ここあん便り

4月の”あぶぶ”

春になったなあ〜。
入園進級にともない家族をふくめ、小さな人たちの環境も変化する春。
やけにスッキリした表情のお子さんや、どことなく落ち着かない様子のお子さんなど、小さくて何も分かっていないように思ってしまうけれど、私たちが思う以上に、あの人たちは状況を理解しているし、自分が安心できる人や場所を確保しようと努力しているのだと思う。
環境への適応力は、天才的かも知れませんね。
そして、食べることにどん欲なの[#IMAGE|S5#]も見ていて頼もしい。
ミオ・フェティリティー・クリニック みおごはん(厨房)から届いた今月のおやつ、豆乳プリン。
ついこの前まで、お母さんが「おいしいわ〜[#IMAGE|S12#]」って食べて、ちびちゃんはスプーンの先にちょこっとのっけてもらって味わっていたのにねえ。
「お母さんにもお味見させて」と頼んでも、プリンのカップから目をそらすことはなく、スプーンを固く握りしめ、己の口とプリン以外への移動を許さない。
「これは、わたしのよ!」と態度で自己主張。
あちらこちらで、そのような攻防戦が繰り広げられているのをただただ楽しく眺めています。
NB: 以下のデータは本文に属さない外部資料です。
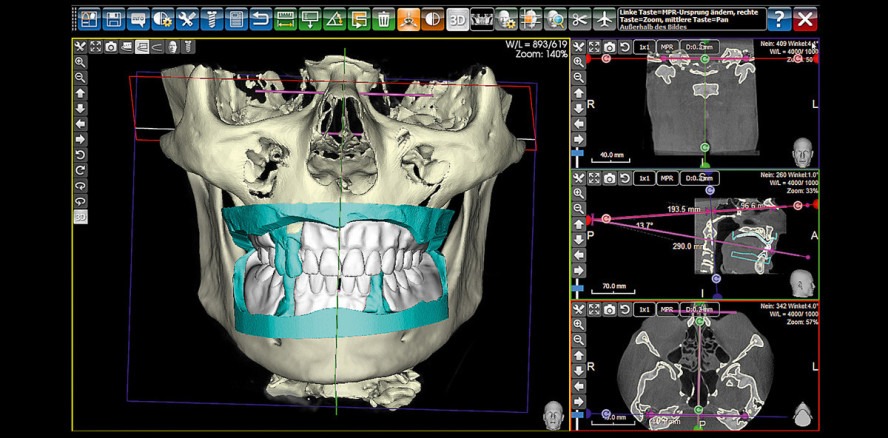
Task: Click rotate counterclockwise arrow in 3D view sidebar
Action: tap(80, 155)
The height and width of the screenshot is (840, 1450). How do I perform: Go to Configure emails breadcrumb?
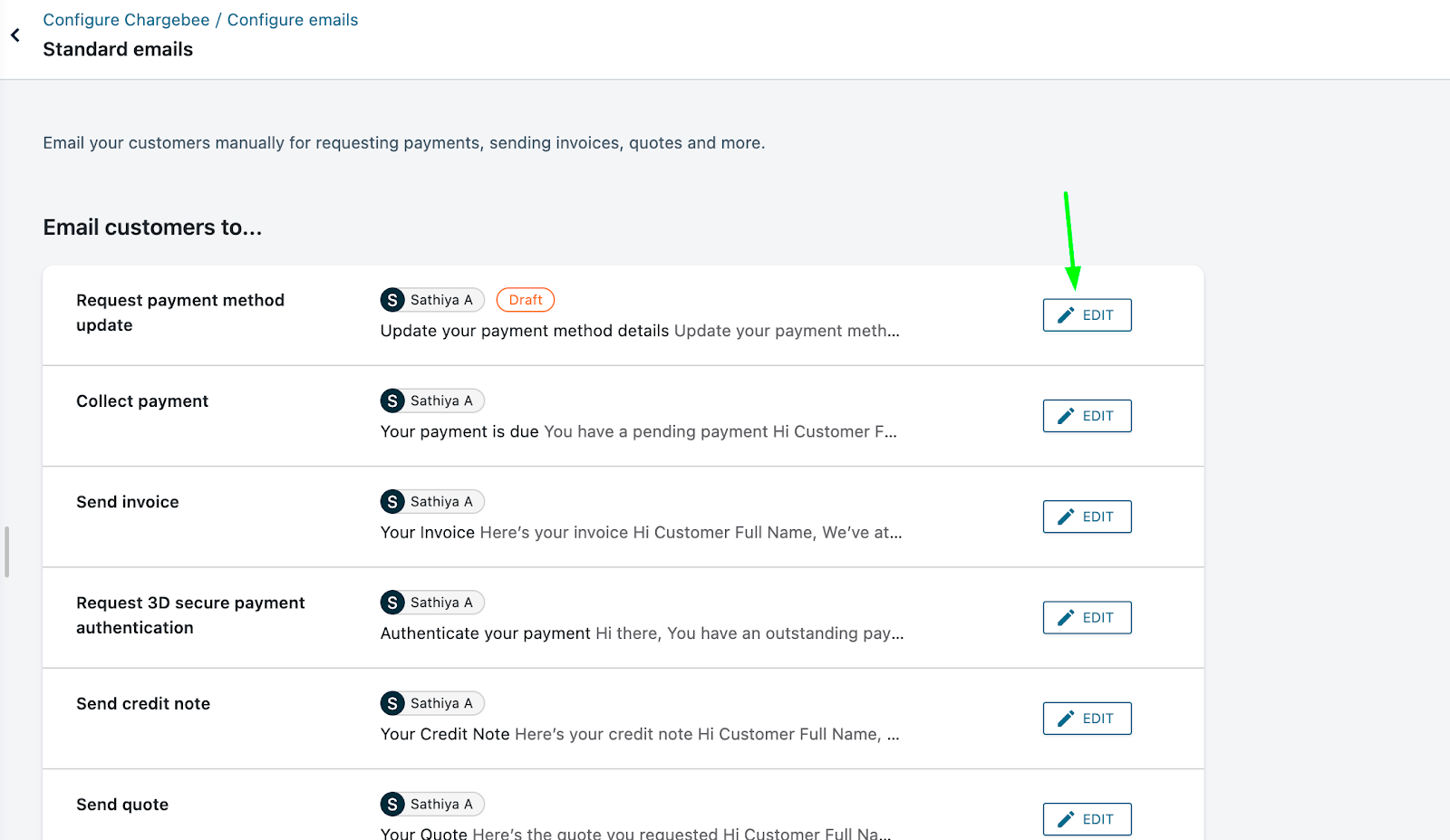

わらべうたの後に絵本を三冊ほど読みますが、今月はいちこ(福音館)を加えてみました。
冬から春、いちごが季節毎に花をつけ青くて小さな実を実らせ、色づいていくさまを見ながら、美味しいいちごを食べたい気持ちでいっぱいになる絵本です。
小さな人たちはよく見て、よく聴いていますね。
いちごが少し色づいたのを見つけると、じっとしていられない。
真っ赤に色づいたいちごを見ると一斉に絵本の前に行列。
「はい、どうぞ」
にわかに争奪戦がはじまるほど、絵本の中のいちごは魅力的。

ここあんの裏庭へ出てみると、まさに絵本のはじめの頃のよう。
「わたしもいちごです」
「わたしもいちごです」ってあっちこっちに葉を広げ、知らぬ間に広がっています。
花が咲いて、実がなる日を心待ちにしておきましょう。

ここあんの裏庭で密かに増え続けるいちごを見ながら、この絵本が伝えることの確かさに改めて感動しました。
小さな人のための絵本だからこそ、身近な生物植物を題材にする上で忘れてはならない大切なことを、ここに見るような気がします。
そして伝える側も、そうした「本当の姿」を理解していてこそ、その絵本の魅力を伝えることが出来るのでしょう。

まだまだ精進しなければなりませんね。